Geçtiğimiz günlerde Avrupa Parlamentosu milletvekillerini belirlemek üzere oy kullandık. Haftalar boyunca, « Avrupa, huzur ve refah demektir » ve Avrupa Birliği Avrupa düşünün gerçekleşmesidir sloganlarına boğulduk.

Oysa hepimiz bunun doğru olmadığını biliyoruz.

 Avrupa, Normandiya çıkartmasının Berlin’e bir an önce varma telaşı içerisinde Rusya karşıtı bir yönetimden ibaret olan Avrupa Birliği değil, Charles De Gaulle’ün deyimiyle « Brest’ten Vladivostok’a » uzanan bir kıta ve bir açıklık ve işbirliği kültürüdür.
 Avrupa Birliği, Kıbrıs’ta barış değil, ama Türk askeri işgali karşısındaki dönekliktir. Refah değil ama dünyanın geri kalanı son hızla gelişirken ekonomik durgunluktur.
 Avrupa Birliği’nin iki büyük savaş arası Avrupa düşüyle hiçbir ilgisi yoktur.

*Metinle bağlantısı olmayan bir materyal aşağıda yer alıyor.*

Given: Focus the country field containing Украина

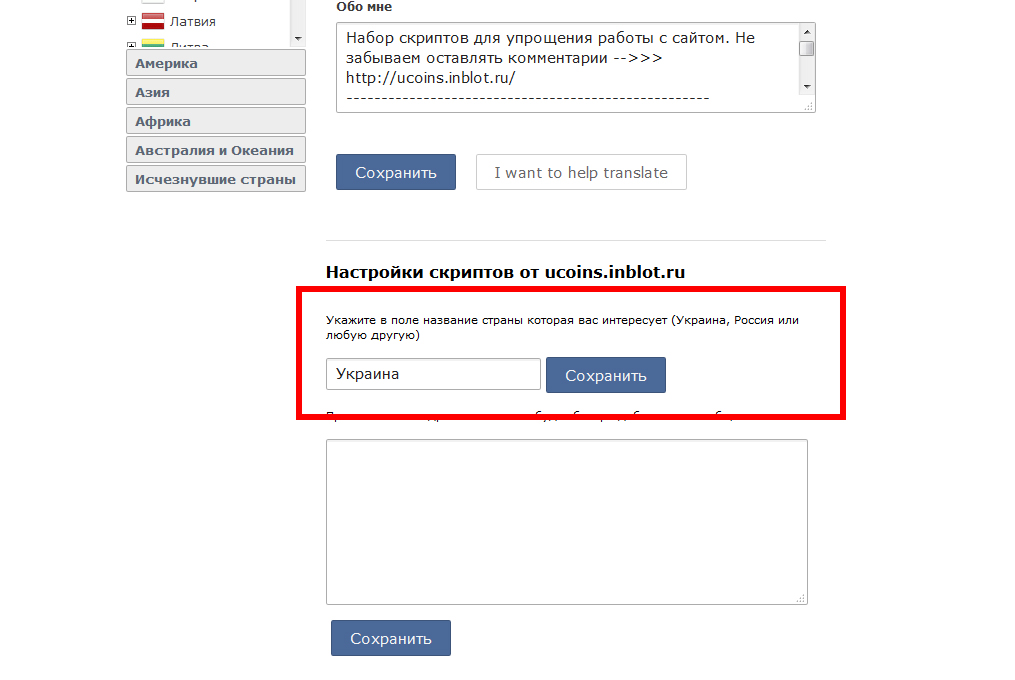Looking at the screenshot, I should (433, 375).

Atalarımız, Avrupa kültürüne uygun olarak, kıta içerisinde ya da dışında bulunsunlar, kamu yararına hizmet eden siyasi rejimleri –etimolojik anlamıyla Cumhuriyetler– bir araya getirme arayışındaydı. Dolayısıyla Aristide Briand, Birleşik Krallık’ın (bir sınıflar toplumu olan) değil, ama Arjantin’in (Latin Amerika’da bir Avrupa kültürü ülkesi olan) ona katılmasını savunuyordu.

Vesaire, vs…

Körler gibi ilerliyoruz

Doğruyu yanlıştan ayırmasını bilmeliyiz. Anglosaksonların bizi kurtardığına inanmamıza gerek olmaksızın, Hitlerizmin düşüşünden mutluluk duyabiliriz. Ülkesine sömürgeciliğin geri dönmesini bu kanlı yöntemle engellediğini inkar etmeden, Den Xiaoping’in şiddetini kınamamız mümkündür. Anglosaksonların uşakları olmakla kibirlenmeksizin, Sovyetler Birliğinin tahakkümüne girmediğimiz için kendimizle övünebiliriz.

Alçaklıklarımızı ve suçlarımızı gizlemek için sürekli olarak kendi kendimize yalan söylemekteyiz. Sonra, tek bir insanlık sorununu dahi çözememiş olmamız gerçeği karşısında şaşırıyoruz.